#### Supplied information ####
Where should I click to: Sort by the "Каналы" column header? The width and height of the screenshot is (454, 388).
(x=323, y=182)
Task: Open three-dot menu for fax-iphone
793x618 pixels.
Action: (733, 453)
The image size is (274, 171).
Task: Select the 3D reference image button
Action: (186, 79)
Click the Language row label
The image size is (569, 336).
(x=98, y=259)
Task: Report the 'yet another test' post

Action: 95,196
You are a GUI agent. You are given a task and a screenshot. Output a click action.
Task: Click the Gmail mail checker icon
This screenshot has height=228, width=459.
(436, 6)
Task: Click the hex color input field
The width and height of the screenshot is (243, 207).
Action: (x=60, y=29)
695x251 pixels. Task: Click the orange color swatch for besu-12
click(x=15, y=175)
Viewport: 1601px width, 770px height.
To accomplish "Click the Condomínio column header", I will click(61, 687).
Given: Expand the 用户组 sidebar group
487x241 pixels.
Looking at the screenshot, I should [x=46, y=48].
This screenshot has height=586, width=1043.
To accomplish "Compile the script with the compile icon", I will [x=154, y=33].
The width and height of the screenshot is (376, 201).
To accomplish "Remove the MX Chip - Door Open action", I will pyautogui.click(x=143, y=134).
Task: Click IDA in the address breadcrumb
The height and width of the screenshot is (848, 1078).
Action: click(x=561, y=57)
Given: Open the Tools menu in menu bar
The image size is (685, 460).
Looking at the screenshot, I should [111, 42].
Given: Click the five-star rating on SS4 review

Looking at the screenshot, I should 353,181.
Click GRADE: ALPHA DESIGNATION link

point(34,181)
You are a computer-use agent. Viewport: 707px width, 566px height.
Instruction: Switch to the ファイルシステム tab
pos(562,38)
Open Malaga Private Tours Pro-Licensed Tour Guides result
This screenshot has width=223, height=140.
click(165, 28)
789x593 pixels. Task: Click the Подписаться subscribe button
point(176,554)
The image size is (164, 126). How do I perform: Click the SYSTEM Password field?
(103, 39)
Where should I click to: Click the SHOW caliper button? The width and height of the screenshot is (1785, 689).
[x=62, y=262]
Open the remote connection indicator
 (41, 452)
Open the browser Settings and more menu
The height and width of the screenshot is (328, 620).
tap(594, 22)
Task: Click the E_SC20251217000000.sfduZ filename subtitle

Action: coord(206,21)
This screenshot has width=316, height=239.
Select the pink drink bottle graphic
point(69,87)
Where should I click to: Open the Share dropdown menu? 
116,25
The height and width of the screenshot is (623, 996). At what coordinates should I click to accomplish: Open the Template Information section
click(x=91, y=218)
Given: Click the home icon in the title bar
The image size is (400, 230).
####
- **Your task**
Output each line exactly, from the first line of the data down to the line that contains "Task: Click IDA in the address breadcrumb", both included.

- **Task solution**
Where should I click to: Sort by the "Каналы" column header? The width and height of the screenshot is (454, 388).
(x=323, y=182)
Task: Open three-dot menu for fax-iphone
793x618 pixels.
Action: (733, 453)
The image size is (274, 171).
Task: Select the 3D reference image button
Action: (186, 79)
Click the Language row label
The image size is (569, 336).
(x=98, y=259)
Task: Report the 'yet another test' post

Action: 95,196
You are a GUI agent. You are given a task and a screenshot. Output a click action.
Task: Click the Gmail mail checker icon
This screenshot has height=228, width=459.
(436, 6)
Task: Click the hex color input field
The width and height of the screenshot is (243, 207).
Action: (x=60, y=29)
695x251 pixels. Task: Click the orange color swatch for besu-12
click(x=15, y=175)
Viewport: 1601px width, 770px height.
To accomplish "Click the Condomínio column header", I will click(61, 687).
Given: Expand the 用户组 sidebar group
487x241 pixels.
Looking at the screenshot, I should [x=46, y=48].
This screenshot has height=586, width=1043.
To accomplish "Compile the script with the compile icon", I will [x=154, y=33].
The width and height of the screenshot is (376, 201).
To accomplish "Remove the MX Chip - Door Open action", I will pyautogui.click(x=143, y=134).
Task: Click IDA in the address breadcrumb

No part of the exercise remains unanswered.